In ogni caso il silenzio è necessario. Mette a tacere i vaneggiamenti e gli strilli dell'io che con lo strepito vuole coprire il nulla, o mascherare la propria arroganza, e permette invece alla voce di sapienza di levarsi e ricreare.

È questo il silenzio che veniamo invitati a cercare, quello in cui sostare in ascolto nella nostra camera: è la voce di silenzio leggero che sperimentò sull'Oreb il profeta Elìa.

Una vibrazione leggera come un respiro dentro cui, se siamo attenti, possiamo riconoscere la presenza di Dio. Lo riconosciamo se la vibrazione tocca il nostro cuore e lo muove, alla commozione oppure alla gioia, una gioia altrettanto lieve e impalpabile della vibrazione che l'ha suscitata. Ma rivelativa. Che per un attimo toglie il velo alle cose e ne mostra la natura profonda e poi le ricopre nuovamente.

In quell'attimo ci pone a contatto con l'essenza semplice e potente della creazione, con il suo cuore pulsante che già ci contiene e che basta a riempirci di senso, di bellezza, di gratitudine.

Dal Vangelo secondo Giovanni (2,13-25)

Non fate della casa mia un mercato

Si avvicinava intanto la Pasqua dei Giudei e Gesù salì a Gerusalemme. Trovò nel tempio gente che vendeva buoi, pecore e colombe e, là seduti, i cambiamonete.
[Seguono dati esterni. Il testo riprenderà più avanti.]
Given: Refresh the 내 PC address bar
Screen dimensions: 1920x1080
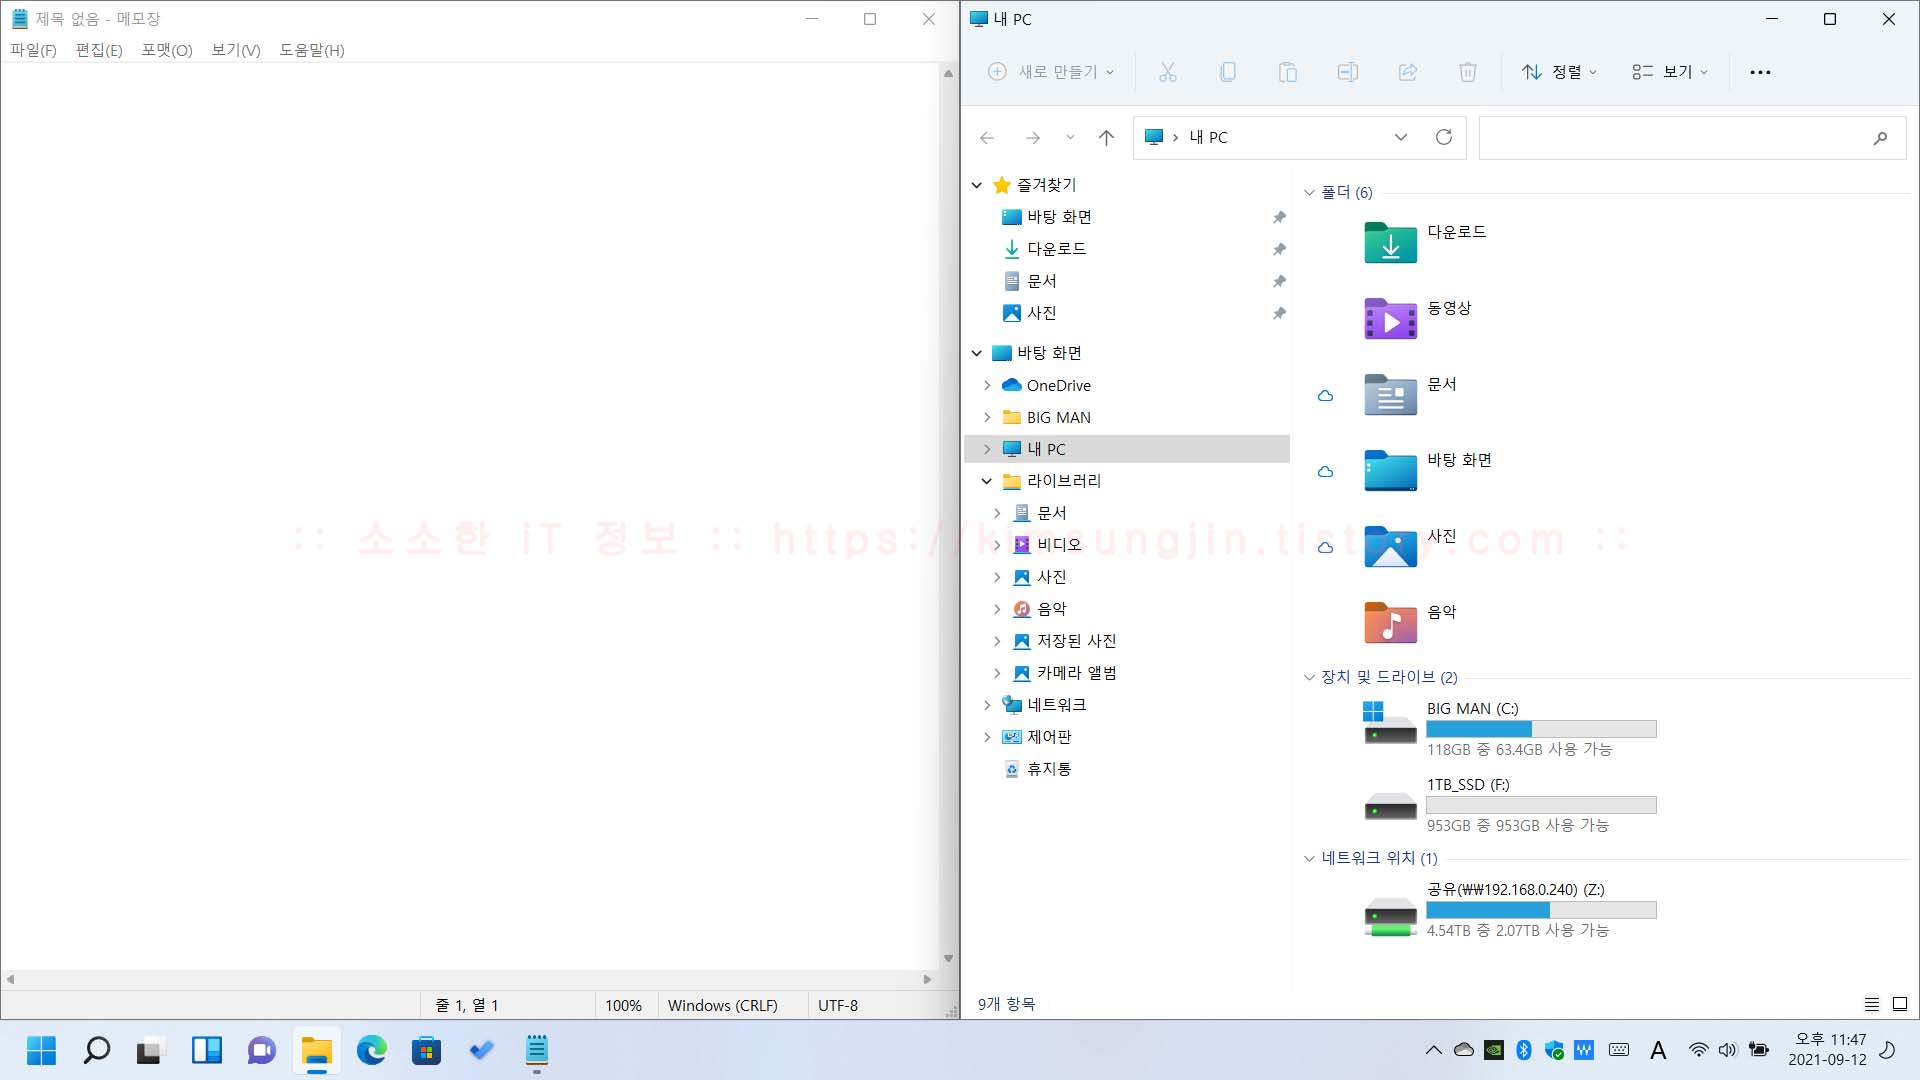Looking at the screenshot, I should click(x=1443, y=137).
Allora fece una frusta di cordicelle e scacciò tutti fuori dal tempio, con le pecore e i buoi; gettò a terra il denaro dei cambiamonete e ne rovesciò i banchi, e ai venditori di colombe disse: «Portate via di qui queste cose e non fate della casa del Padre mio un mercato!». I suoi discepoli si ricordarono che sta scritto: Lo zelo per la tua casa mi divorerà.

Allora i Giudei presero la parola e gli dissero: «Quale segno ci mostri per fare queste cose?». Rispose loro Gesù: «Distruggete questo tempio e in tre giorni lo farò risorgere». Gli dissero allora i Giudei: «Questo tempio è stato costruito in quarantasei anni e tu in tre giorni lo farai risorgere?». Ma egli parlava del tempio del suo corpo. Quando poi fu risuscitato dai morti, i suoi discepoli si ricordarono che aveva detto questo, e credettero alla Scrittura e alla parola detta da Gesù.

Mentre era a Gerusalemme per la Pasqua, durante la festa, molti, vedendo i segni che egli compiva, credettero nel suo nome. Ma lui, Gesù, non si fidava di loro, perché conosceva tutti e non aveva bisogno che alcuno desse testimonianza sull'uomo. Egli infatti conosceva quello che c'è nell'uomo.